What is required —
Looking at the records below, say how many lines include "will", and add nothing else.

· · · · ·

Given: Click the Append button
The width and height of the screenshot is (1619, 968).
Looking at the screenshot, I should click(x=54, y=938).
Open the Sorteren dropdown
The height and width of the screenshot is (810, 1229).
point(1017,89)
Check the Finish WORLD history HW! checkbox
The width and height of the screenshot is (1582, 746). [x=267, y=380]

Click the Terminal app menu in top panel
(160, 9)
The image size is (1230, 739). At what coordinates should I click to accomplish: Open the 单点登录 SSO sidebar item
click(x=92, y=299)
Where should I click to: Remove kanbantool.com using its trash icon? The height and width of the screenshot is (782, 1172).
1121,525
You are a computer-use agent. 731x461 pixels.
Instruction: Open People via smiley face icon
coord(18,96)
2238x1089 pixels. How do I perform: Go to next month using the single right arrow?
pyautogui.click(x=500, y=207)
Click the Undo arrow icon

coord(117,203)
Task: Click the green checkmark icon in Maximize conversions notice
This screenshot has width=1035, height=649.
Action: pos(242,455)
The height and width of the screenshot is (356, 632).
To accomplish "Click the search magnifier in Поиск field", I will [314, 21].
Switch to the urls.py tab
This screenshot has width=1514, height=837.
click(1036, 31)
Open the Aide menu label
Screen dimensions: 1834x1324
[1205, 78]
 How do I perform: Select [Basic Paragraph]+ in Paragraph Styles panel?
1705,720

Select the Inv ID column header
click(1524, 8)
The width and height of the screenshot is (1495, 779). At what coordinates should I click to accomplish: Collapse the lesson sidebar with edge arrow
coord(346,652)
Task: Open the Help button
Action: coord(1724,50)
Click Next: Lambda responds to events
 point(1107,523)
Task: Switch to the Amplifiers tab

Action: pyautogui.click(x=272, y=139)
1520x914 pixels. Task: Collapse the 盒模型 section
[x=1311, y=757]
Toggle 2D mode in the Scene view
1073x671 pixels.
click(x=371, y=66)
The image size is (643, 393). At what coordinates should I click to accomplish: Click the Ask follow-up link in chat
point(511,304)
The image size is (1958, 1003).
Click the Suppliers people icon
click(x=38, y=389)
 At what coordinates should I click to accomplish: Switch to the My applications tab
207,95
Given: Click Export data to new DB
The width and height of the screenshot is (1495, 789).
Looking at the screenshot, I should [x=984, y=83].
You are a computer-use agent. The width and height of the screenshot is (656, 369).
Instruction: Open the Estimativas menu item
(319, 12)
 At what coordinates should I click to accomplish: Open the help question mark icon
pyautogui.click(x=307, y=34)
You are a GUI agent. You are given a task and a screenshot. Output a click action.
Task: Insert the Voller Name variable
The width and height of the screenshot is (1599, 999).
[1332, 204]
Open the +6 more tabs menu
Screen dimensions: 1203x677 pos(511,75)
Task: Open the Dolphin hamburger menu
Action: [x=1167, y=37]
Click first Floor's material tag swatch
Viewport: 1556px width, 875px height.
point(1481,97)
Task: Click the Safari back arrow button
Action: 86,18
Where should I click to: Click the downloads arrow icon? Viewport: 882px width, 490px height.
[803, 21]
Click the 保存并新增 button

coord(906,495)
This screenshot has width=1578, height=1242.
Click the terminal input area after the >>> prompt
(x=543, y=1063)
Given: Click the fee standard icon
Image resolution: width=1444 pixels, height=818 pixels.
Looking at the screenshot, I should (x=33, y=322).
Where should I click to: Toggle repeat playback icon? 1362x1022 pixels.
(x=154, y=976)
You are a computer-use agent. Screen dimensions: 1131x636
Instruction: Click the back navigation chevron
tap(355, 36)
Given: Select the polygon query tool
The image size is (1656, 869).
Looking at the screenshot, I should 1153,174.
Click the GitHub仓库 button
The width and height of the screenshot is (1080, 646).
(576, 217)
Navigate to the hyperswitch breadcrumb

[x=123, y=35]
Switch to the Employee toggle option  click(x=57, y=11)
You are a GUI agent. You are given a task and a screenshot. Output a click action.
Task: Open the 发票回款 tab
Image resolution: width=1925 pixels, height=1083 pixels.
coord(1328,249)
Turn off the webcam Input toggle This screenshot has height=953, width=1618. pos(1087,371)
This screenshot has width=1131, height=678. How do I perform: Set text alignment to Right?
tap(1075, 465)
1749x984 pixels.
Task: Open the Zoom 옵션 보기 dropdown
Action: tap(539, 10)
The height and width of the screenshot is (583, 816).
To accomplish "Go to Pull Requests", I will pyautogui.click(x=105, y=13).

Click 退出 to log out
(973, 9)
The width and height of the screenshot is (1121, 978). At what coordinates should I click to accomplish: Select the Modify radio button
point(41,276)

· · · · ·

Response —
2